Расс поморщился на словах “их культуру”, но даже он глупил не настолько глупо, чтобы не догадаться, что означает ее просьба. Он поднялся на неотапливаемый третий этаж своего громоздкого приходского дома и добрый час простоял на коленях, выбирая и откладывая в сторону пластинки, пытаясь угадать, какая десятка лучших вероятнее всего вызовет в ней те же чувства, что он питает к ней. Связь с Богом исчезла, но сейчас его это не беспокоило. А беспокоила его Китти Рейнолдс. Ему непременно нужно остаться с Фрэнсис наедине, но Китти проницательна, а он никудышный лжец. Все хитрости, которые он придумал (например, сообщить Китти, что встреча в три, а самому уехать с Фрэнсис в половине третьего), обязательно вызовут у Китти подозрение. Он не видел иного выхода, кроме как сказать ей всю (ну, почти всю) правду: Фрэнсис пережила небольшое потрясение, и ему необходимо остаться с нею наедине, когда она, собравшись с духом, вновь приедет туда, где это случилось.
– Похоже, – ответила Китти, когда он позвонил ей, – вы провалили дело.
– Ваша правда, провалил. И теперь мне нужно постараться восстановить ее доверие. Отрадно, что она хочет вернуться, но ситуация щекотливая.
– И еще она симпатичная, и еще Рождество. Будь на вашем месте кто-то другой, я усомнилась бы в чистоте его намерений.
Расс не понял, что она имеет в виду: то ли считает его безусловно хорошим и порядочным, то ли безусловно бесполым, безобидным и вообще не мужчиной. Как бы то ни было, от этого предстоящее свидание с Фрэнсис казалось восхитительно беззаконным. Предвкушая его, он тайком перенес из дома в церковь стопку отобранных блюзовых пластинок и старую замызганную дубленку из Аризоны, которая, надеялся Расс, придаст ему удали. В Аризоне он слыл удальцом – и считал, справедливо или нет, что именно брак лишил его этого качества. После его унижения Мэрион из солидарности возненавидела Рика Эмброуза, стала звать его “этот мошенник”, но Расс ее осадил, напустился на нее, заявил, что Рик, конечно, много кто, но никак не мошенник, просто он, Расс, утратил былую удаль, разучился находить общий язык с молодежью. Он занимался самобичеваньем и возмущался, что Мэрион мешает ему получать от этого удовольствие. Последующий ежедневный его позор, который он чувствовал и когда случалось пройти мимо кабинета Эмброуза, и когда он трусливо пускался в обход, приближал его к страстям Христовым. Эти страдания подпитывали его веру, тогда как чересчур нежное прикосновение руки Мэрион к его руке, когда она пыталась его утешить, заключало в себе страдание без душевной пользы.
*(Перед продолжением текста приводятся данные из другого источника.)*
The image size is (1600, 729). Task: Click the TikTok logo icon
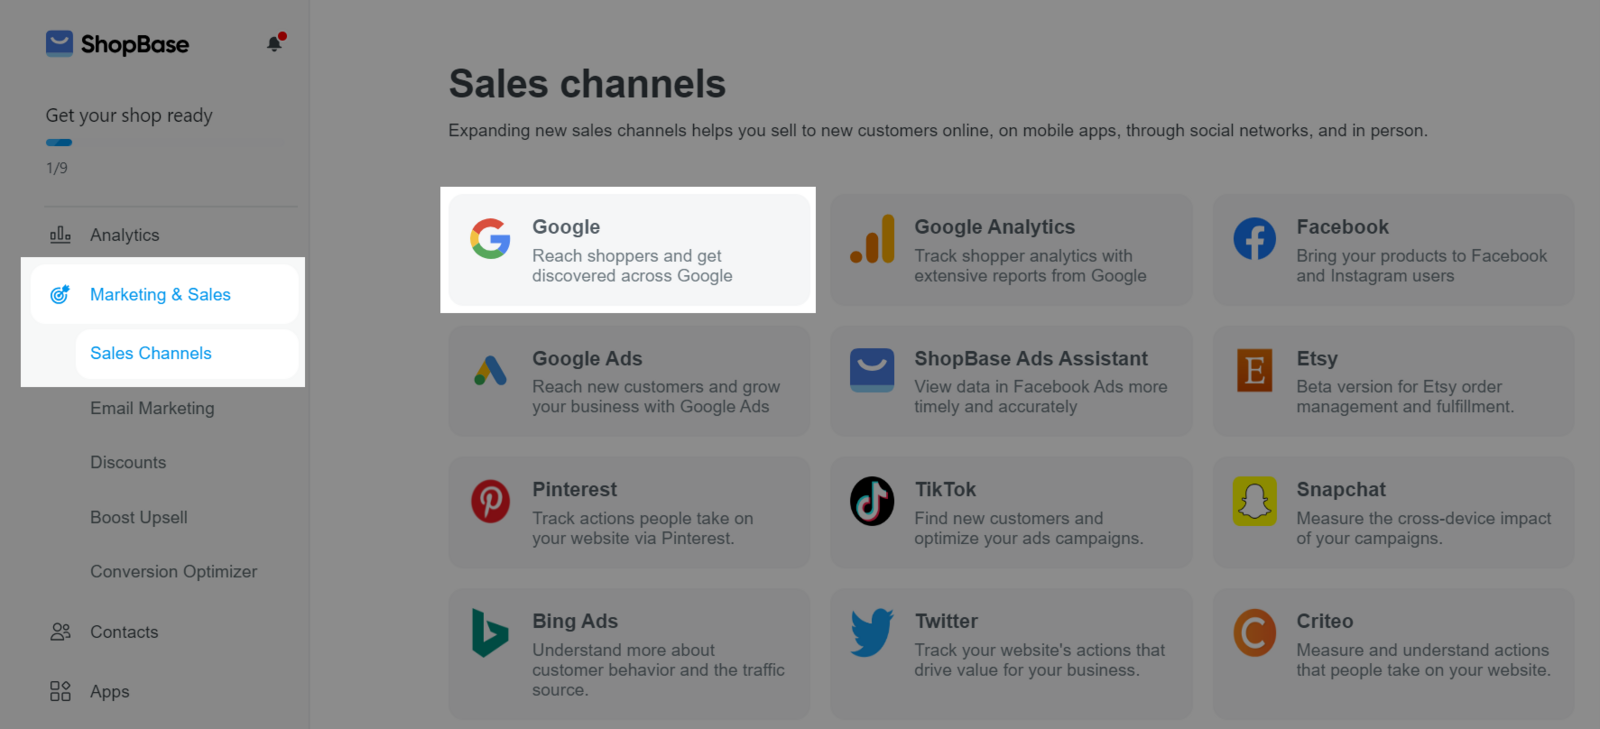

Из своего кабинета – дело близилось к половине третьего, лист в его машинке по-прежнему был пуст – Расс слышал гомон подростков, слетавшихся после занятий к Эмброузу, точно пчелы на мед, слышал их топот, их брань, которую мистер Черт-Хрен-Дерьмо поощрял, поскольку сам беспрестанно ругался. Сейчас в “Перекрестки” ходили сто двадцать с лишним человек, в том числе и двое детей Расса, и можно догадаться, как сильно он увлекся Фрэнсис, как волновался, предвкушая встречу с нею, если только теперь, поднявшись из-за стола и накинув дубленку, сообразил, что они могут столкнуться с его сыном Перри.